> **WHAT TO DO**
Every line of the entries below from the one containing "Castles (537, 1745)" to the one containing "Lego (811, 1805)", both ends included, must be written out exactly. No other line belongs in the answer.

Records contained in a dataset:

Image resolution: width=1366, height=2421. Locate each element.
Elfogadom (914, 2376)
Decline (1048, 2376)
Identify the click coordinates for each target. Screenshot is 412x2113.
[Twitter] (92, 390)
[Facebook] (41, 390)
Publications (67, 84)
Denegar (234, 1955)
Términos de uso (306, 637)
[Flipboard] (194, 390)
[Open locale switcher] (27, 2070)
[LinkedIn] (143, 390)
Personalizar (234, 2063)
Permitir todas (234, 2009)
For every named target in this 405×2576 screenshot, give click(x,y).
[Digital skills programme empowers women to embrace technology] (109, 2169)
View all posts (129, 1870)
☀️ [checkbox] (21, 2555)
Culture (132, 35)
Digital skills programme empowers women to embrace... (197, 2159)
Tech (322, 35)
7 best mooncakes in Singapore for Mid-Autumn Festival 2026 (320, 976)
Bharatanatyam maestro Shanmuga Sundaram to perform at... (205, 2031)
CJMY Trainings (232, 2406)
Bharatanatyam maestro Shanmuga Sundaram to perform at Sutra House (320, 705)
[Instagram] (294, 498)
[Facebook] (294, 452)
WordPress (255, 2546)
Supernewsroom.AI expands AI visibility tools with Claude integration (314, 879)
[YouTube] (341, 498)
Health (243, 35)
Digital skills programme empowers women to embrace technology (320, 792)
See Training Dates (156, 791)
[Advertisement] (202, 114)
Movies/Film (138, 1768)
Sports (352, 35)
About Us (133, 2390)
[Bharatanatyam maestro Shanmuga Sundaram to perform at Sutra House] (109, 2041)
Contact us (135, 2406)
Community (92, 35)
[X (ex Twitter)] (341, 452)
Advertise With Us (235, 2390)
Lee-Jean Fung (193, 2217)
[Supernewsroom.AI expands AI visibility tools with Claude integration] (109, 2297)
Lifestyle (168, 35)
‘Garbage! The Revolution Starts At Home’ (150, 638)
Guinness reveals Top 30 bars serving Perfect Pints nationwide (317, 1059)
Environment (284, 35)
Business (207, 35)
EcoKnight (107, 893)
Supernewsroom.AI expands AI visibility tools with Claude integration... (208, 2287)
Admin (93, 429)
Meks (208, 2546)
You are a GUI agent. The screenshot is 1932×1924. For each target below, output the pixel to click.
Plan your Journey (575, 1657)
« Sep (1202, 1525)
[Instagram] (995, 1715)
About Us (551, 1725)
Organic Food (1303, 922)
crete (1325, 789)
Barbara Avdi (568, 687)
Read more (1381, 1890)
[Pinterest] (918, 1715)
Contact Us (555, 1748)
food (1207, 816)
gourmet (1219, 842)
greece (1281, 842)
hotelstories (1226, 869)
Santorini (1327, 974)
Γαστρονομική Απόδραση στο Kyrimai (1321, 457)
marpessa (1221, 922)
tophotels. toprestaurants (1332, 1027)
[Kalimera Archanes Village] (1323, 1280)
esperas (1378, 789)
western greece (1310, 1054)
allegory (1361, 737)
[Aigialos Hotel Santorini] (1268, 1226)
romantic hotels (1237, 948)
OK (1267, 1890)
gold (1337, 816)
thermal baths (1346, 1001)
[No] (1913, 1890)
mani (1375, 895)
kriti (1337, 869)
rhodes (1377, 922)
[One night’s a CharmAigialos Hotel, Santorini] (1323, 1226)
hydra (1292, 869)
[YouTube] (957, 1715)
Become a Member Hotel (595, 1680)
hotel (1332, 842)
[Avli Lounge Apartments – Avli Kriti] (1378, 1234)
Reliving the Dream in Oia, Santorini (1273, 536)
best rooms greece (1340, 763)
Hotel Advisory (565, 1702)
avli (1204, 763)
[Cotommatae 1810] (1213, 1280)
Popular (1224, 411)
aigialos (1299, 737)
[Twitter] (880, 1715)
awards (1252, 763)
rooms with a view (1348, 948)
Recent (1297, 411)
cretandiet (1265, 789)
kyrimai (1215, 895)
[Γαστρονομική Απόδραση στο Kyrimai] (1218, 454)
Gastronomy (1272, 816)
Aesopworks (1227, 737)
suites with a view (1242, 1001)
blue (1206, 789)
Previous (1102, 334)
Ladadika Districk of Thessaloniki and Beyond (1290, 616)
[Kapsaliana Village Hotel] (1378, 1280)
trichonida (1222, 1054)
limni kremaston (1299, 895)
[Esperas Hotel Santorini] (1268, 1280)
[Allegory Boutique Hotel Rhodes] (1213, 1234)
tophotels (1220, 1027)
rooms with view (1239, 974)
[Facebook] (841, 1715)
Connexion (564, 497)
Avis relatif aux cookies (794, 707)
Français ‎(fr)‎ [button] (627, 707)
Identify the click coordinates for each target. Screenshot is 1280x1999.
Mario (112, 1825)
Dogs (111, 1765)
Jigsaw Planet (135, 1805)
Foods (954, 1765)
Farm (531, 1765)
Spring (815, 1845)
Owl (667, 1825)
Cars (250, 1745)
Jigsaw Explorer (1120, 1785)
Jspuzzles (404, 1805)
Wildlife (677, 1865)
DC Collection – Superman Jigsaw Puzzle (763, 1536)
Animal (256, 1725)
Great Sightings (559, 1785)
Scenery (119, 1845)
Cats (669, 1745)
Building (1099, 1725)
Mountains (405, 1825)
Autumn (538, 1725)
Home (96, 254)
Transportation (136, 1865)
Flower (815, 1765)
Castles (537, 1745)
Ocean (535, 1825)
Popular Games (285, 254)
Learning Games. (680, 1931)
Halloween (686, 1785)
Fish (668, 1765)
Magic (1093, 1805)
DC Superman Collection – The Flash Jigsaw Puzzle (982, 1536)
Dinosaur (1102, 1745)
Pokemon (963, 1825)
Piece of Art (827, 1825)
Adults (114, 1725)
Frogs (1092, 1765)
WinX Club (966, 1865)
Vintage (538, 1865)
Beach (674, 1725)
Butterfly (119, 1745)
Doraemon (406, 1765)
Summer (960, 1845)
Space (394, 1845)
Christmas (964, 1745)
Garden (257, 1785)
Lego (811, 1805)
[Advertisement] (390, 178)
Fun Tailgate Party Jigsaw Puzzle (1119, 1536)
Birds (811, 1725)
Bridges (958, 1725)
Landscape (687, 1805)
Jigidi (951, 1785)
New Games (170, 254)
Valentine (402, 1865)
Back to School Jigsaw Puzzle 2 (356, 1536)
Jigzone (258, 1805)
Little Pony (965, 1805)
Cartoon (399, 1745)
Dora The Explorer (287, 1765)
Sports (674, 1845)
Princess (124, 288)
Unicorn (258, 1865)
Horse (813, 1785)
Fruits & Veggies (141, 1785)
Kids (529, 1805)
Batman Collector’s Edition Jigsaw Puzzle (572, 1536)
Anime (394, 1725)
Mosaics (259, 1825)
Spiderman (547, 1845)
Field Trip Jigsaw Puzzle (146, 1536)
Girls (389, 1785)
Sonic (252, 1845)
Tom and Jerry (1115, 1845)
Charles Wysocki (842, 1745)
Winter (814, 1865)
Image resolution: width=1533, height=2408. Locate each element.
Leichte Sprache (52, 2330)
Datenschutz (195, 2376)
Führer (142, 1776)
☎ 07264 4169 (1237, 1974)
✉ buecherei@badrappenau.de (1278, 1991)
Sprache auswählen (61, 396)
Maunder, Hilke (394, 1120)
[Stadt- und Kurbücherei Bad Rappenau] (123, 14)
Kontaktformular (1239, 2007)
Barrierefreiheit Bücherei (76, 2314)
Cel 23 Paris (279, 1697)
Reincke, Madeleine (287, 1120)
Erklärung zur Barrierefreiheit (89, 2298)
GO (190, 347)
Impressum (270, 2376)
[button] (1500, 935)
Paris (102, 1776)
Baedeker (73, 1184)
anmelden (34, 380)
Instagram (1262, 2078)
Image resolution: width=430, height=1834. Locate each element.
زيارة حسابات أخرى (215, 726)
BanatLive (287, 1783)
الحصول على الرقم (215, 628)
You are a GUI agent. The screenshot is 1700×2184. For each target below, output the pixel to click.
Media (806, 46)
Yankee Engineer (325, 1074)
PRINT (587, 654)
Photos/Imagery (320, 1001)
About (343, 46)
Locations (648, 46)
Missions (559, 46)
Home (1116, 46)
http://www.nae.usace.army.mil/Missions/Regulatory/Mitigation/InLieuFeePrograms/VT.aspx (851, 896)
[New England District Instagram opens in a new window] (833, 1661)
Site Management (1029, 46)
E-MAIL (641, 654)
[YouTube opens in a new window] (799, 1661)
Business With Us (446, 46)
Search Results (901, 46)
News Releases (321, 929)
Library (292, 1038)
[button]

> **EXERCISE RESPONSE**
Castles (537, 1745)
Ocean (535, 1825)
Popular Games (285, 254)
Learning Games. (680, 1931)
Halloween (686, 1785)
Fish (668, 1765)
Magic (1093, 1805)
DC Superman Collection – The Flash Jigsaw Puzzle (982, 1536)
Dinosaur (1102, 1745)
Pokemon (963, 1825)
Piece of Art (827, 1825)
Adults (114, 1725)
Frogs (1092, 1765)
WinX Club (966, 1865)
Vintage (538, 1865)
Beach (674, 1725)
Butterfly (119, 1745)
Doraemon (406, 1765)
Summer (960, 1845)
Space (394, 1845)
Christmas (964, 1745)
Garden (257, 1785)
Lego (811, 1805)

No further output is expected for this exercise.